Jij reed de wilde wedstrijden die destijds her en der werden georganiseerd. Ik wilde dat ook wel het jaar erop. Samen koersen rijden zou er echter niet inzitten, want het begon bij jou weer dermate te kriebelen, dat je weer een amateur licentie nam bij de Zwaluwen. Zwaluwen 2.0 zeg maar. Uiteraard nam ik een jaar later dezelfde route: ik ging ook voor een amateur licentie. In 1989 is het dan zo ver, we rijden beiden in het herkenbare geel-blauwe shirt van Vredestein Zwaluwen.”

Dat jaar ‘89 rijdt Berry een prima seizoen. Met als hoogtepunt Olympia’s Tour waar Berry in de rit naar Emmen de hele dag voorop rijdt met een grote kopgroep.

Maar Berry valt vooral op in het werk waarvoor ie geschapen lijkt: buffelen op kop om gaten te dichten en te knechten voor zijn kopman.

In de seizoenen ‘92 en ‘93 gaat bij Berry de studie voor. We blijven elkaar echter wel opzoeken. Er ontstond in die jaren een diepe vriendschap wat verder ging dan alleen stukjes hardfietsen. Op de stadsfiets met de dames achterop naar Olde Beth en Plok in Diem, herinner ik me.

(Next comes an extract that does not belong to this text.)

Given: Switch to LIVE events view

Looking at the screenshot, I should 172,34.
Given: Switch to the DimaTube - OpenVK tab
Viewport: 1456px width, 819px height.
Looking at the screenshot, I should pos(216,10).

In 1994 gaat Berry samen met boezemvriend Martin weer wedstrijden rijden. Nu alleen nog criteriums en niet langer voor de Zwaluwen, maar voor De Metoor Dodewaard. En natuurlijk, net als eerder volg ik in Berry’s kielzog. Voor de derde keer verander ik in navolging van Berry van vereniging, weliswaar met enige vertraging. Het is alsof ik een oudere broer nadoe. Waar hij gaat volg ik na een tijdje. Maar wederom rijden we weinig wedstrijden samen. Misschien ook wel logisch, broers horen elkaar na te doen, niet hetzelfde.

In de eerste jaren van deze eeuw is Berry vooral druk met gezin en zijn eigen bedrijf. Pas nadat de kinderen wat groter zijn, begint Berry weer aan fietsen te denken. Eerst nog alleen als renner.

Maar in 2010 vraagt het nieuwe Zwaluwenbestuur aan Berry of ie wil meehelpen de club weer nieuw leven in te blazen. En zo begint Berry een derde leven bij De Zwaluwen, nu als bestuurslid, kartrekker, bedenker, helpende hand. Met veel passie en inzet. Direct of indirect, zichtbaar of onzichtbaar. Bescheiden en behulpzaam.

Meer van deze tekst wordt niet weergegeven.